Input:
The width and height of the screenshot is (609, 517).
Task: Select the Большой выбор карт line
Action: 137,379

...

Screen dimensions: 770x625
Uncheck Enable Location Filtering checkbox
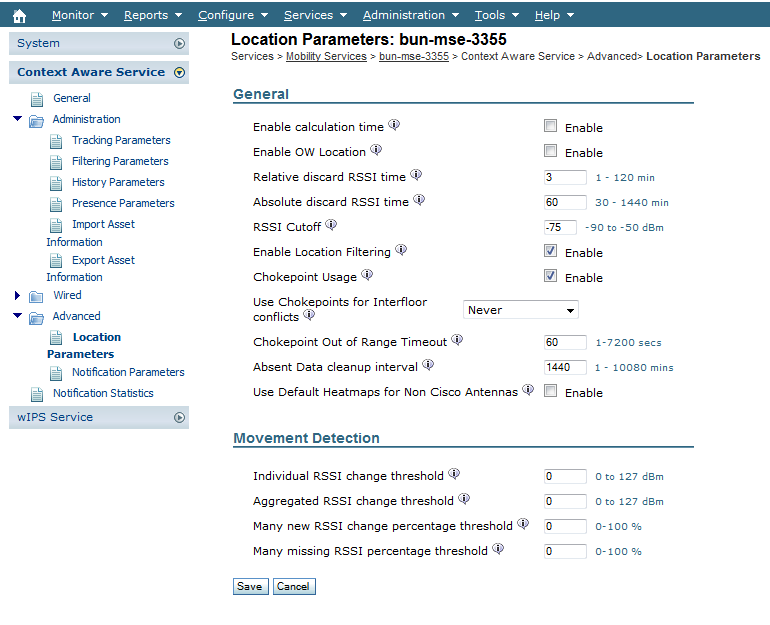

What you have to do: Begin at the line above that has "Screen dimensions: 770x625" and stop after the line that has "Uncheck Enable Location Filtering checkbox", copying each line exactly and adding nothing else.

Result below:
Screen dimensions: 770x625
Uncheck Enable Location Filtering checkbox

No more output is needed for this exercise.